I have gotten to know Halverson through the Games, Learning, and Society conference, where I will be speaking this summer, so I was curious to look at this book when it came out. Given its authors, it's no surprise that the book is well informed about contemporary debates surrounding new media and education, and like the best books that have come out in the past year or so (including those by Sonia Livingstone and S. Craig Watkins, which I have profiled here), it strives to balance between the inflated hopes of early digital advocates and the inflated fears of those who would lock technology out of the classroom.

The authors offer sage new proposals for how we might deal with the apparent tensions and incompatabilities between education as it has been conducted in this country and the new media landscape as it is lived beyond the schoolhouse gates. But the real surprise and strength of the book is the ways they are able to situate the contemporary moment of media transition in relation to the several hundred year history of American education. In doing so, we avoid the breathless sense of the "unprecidented" or "Inevitable" consequences of new media and we also avoid the sense that things have always been this way and are thus not subject to change. They show how American education's processes, policies, and structures shifted over time in response to, for example, the industrial revolution and thus give us a context for imagining the gradual yet decisive transformation of schooling which will grow out of our current moment.

I was lucky enough to get Richard Halverson to agree to an interview about the book, which I will be running over the next two installments. Much of the interview focuses on the historical insights and how they contribute to putting the present into a greater perspective.

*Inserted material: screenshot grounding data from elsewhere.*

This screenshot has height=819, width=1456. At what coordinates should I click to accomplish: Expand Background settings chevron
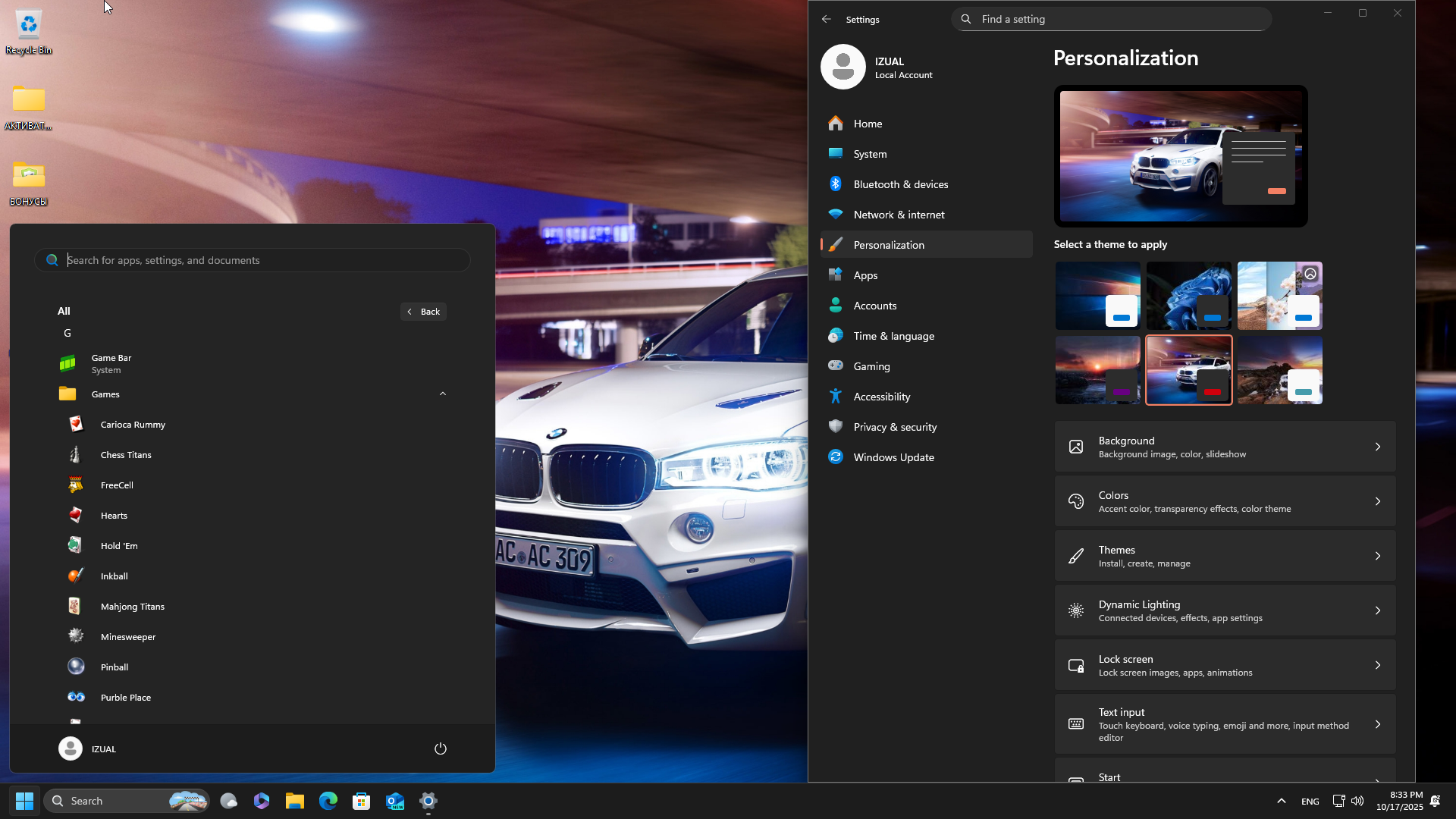click(x=1377, y=447)
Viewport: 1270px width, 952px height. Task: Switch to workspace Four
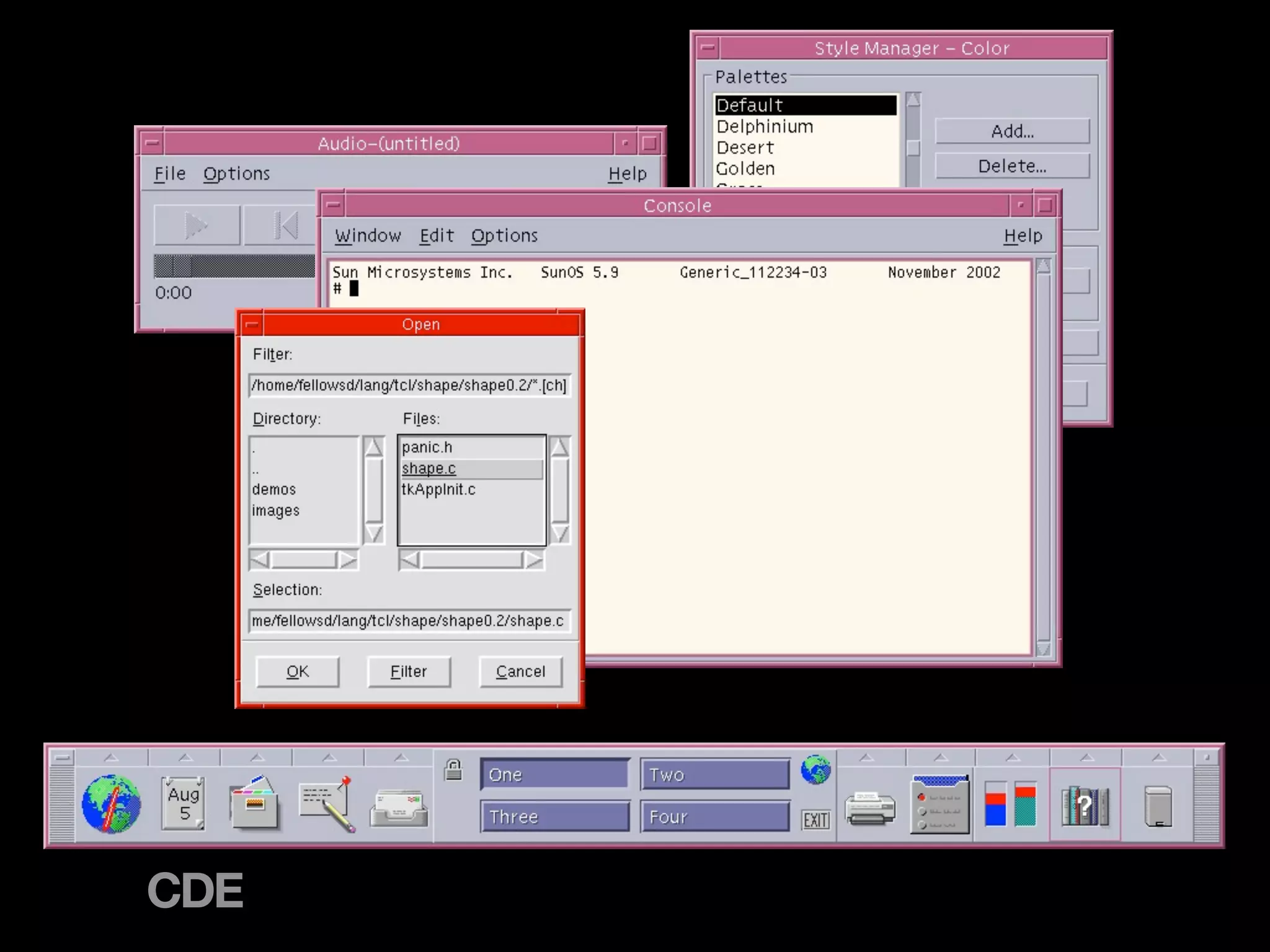714,816
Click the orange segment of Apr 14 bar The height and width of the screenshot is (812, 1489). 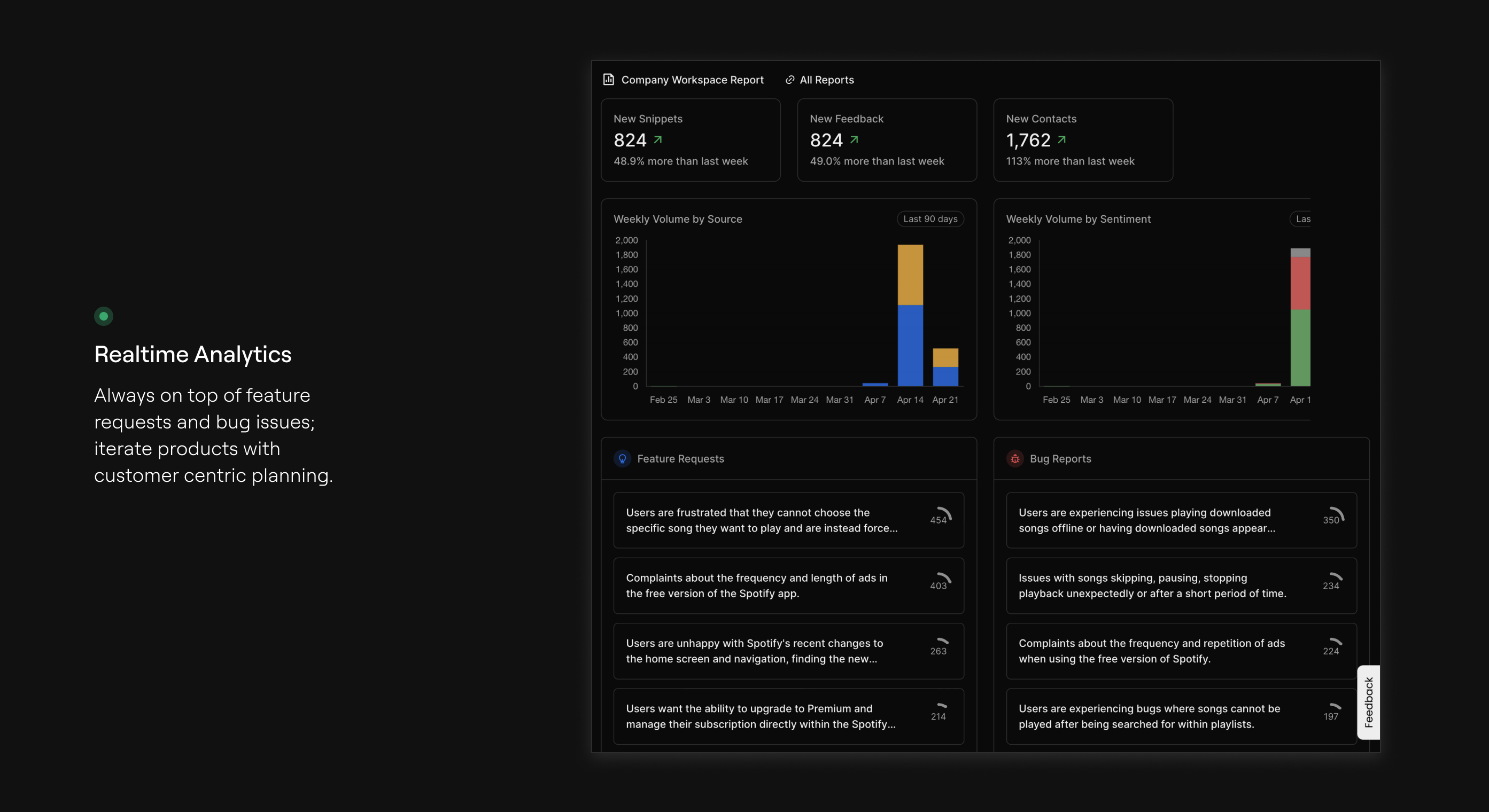click(x=910, y=275)
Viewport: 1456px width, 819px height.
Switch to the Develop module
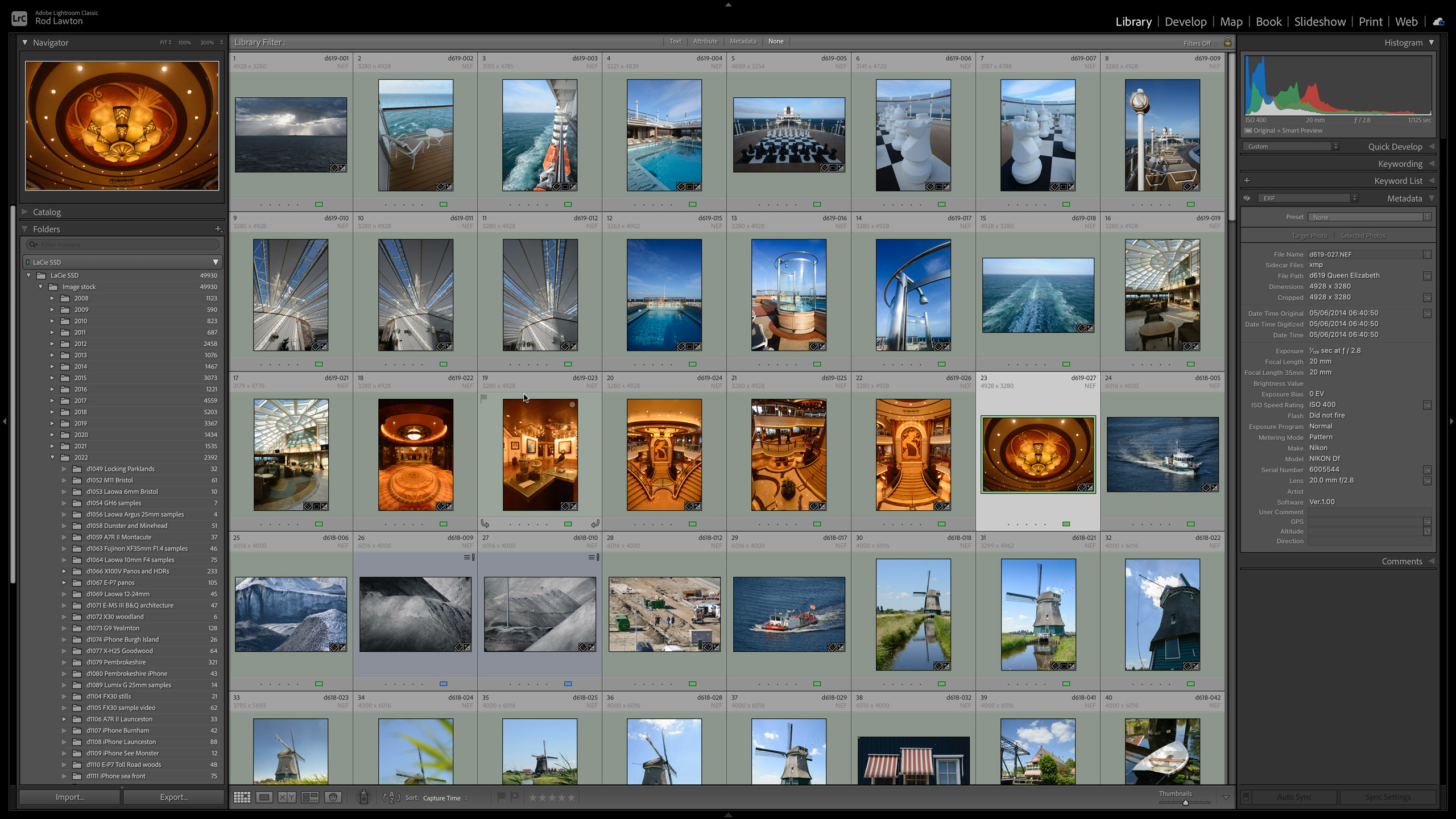coord(1185,22)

My father used to have the expression, "never let schooling get in the way of your education." You make a similar distinction across the book. In what ways is schooling getting in the way of more informal kinds of learning today and why?

Your dad's expression was really the state of the art once upon a time! The rise of institutional schooling in the 20th century- from preK to lifelong learning - can be seen as an effort to permanently weld schooling to learning. Beginning in the early 1900s, schools rooted in formal learning environments expanded to incorporate most areas informal learning as well (consider widely available classes on knitting, oenophilia and game design). On the other side, if you didn't go to a class from a recognized institution, if you didn't have some sort of certificate/credit statement of completing, then by the mid 20th century people came to question the legitimacy of your learning. This double-movement of expansion and legitimation came to define learning in terms of schooling.